How many of us have an everyday tool that’s truly unique? Likely not many of us; take a look around your desk and turn out your pockets, but more often than not, what you’ll find is that everything you have is something that pretty much everyone else on the planet could have bought too. But not so if you’ve got this beautiful custom RPN calculator in a wooden case.
This one comes to us from [Shinsaku Hiura], who generally dazzles us with unique mechanical clocks and displays. This calculator solves a more practical problem — the dearth of RPN calculators on the market with the correct keyboard feel, specifically with the large keys and light touch he desired. Appropriately, the build started with a numeric keypad, which once liberated of its USB interface was reverse-engineered to figure out how the matrix was wired. Next up, a custom PCB to connect the keypad to an Arduino and a 20×4 LCD display was milled up, while a test case was designed and printed to check fitment. The final case was milled from a block of solid walnut and fitted with an acrylic window, for a sharp look with clean lines and pleasing colors.

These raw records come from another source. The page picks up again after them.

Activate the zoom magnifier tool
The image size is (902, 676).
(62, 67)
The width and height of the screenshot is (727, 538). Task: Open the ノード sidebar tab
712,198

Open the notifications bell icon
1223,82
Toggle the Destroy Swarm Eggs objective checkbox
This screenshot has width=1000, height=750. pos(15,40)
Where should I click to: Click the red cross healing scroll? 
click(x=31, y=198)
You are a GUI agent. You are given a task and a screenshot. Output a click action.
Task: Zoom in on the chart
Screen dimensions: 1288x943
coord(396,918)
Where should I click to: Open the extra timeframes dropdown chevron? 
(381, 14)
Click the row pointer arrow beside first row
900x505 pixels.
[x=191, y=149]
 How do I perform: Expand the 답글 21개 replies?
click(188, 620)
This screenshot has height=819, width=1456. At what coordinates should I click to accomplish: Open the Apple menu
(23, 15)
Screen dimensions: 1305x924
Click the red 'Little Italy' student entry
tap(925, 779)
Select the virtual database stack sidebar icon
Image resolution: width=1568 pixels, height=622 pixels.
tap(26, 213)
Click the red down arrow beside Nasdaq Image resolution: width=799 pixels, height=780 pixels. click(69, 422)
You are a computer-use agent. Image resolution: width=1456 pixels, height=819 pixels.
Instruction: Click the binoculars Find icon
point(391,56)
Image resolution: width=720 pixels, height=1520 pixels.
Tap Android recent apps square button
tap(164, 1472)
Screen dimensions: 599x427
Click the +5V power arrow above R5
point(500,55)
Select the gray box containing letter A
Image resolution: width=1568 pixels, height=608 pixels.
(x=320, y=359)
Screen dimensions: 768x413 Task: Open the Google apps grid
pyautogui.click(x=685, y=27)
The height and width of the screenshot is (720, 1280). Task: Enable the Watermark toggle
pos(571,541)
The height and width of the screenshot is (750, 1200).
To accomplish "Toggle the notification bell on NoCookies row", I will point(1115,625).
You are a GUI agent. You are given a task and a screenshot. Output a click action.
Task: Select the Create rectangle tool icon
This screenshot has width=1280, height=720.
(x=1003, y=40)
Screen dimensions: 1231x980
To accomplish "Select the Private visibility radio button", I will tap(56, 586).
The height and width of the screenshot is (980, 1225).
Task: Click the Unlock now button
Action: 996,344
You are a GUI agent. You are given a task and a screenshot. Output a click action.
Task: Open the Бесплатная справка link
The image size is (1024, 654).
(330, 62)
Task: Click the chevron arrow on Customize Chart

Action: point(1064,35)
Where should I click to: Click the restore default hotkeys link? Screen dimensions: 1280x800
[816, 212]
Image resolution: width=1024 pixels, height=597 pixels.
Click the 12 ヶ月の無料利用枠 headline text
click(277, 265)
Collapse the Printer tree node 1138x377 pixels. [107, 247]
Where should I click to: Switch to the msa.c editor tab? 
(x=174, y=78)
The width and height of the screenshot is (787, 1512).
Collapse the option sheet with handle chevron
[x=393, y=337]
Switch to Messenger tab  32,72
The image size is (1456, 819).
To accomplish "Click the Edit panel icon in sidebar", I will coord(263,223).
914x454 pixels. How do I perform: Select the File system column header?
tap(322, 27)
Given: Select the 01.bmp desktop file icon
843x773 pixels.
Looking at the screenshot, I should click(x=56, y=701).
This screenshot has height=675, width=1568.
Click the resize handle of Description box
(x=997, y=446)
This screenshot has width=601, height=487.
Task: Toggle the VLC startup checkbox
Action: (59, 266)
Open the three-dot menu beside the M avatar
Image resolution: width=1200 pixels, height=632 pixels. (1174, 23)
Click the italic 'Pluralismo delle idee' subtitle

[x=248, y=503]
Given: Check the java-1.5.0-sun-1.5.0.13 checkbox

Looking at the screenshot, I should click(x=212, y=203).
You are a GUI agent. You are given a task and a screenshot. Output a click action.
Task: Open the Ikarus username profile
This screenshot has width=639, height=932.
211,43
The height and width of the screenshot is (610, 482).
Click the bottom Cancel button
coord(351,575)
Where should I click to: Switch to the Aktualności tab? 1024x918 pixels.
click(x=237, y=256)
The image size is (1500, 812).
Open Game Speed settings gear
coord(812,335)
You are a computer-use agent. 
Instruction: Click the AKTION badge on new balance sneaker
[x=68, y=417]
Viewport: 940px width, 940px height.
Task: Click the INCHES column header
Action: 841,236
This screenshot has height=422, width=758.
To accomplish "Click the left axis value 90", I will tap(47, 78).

As for the calculator itself, the demo below shows it going through its paces. The code is clever because it leverages the minimal number of keys available by hiding all the scientific and engineering functions behind a “secret silver key” that was once the equals key and obviously not needed in RPN. Hats off to [Shinsaku] for a handsome and unique addition to his desk.
It is a very nice case, and full size keys, remembers me of the Czerweny calculators.
Wow, very nice and something I would have never even considered creating with an Arduino. Neat that there is a 64-bit floating point library ( https://fp64lib.org/ ), mostly written in assembly ( https://github.com/fp64lib/fp64lib ).
Whats an rpn?
RPN stands for Reverse Polish Notation, a method of data entry more efficient than most algebraic based calculators. Google it.
RPN – Reverse Polish Notation. Easy way to calculate. Just to a search for the history. Most all of us older Computer Science majors and Engineers used them from the 70s to present. HP was ‘the’ last word on RPN calculators at the time. I still use my HP 15C and 16C and the house calculator is currently a 12C.
Nice job on the calcular! Unique.
That’s calculator .zzz. Wish one could edit posts.
you give the device the numbers and then the operation you want executed.
so 4/2 would be entered as:
4
2
/
2
Well, actually,
4
[Enter]
2
/
Withe the result (quotient? )
2
Displayed
(Sorry to nitpick, really!)
Now it just needs incorporate tilted keys!
https://youtu.be/-6NlPVBSK7U
I am left-handed and am really fed up with the right-handed world…
Open source allows you to build one with a 3° tilt in the other direction.
Or is it a 177° tilt?
The face could use a chamfer all around, and some tung oil or other finish, but otherwise very nice.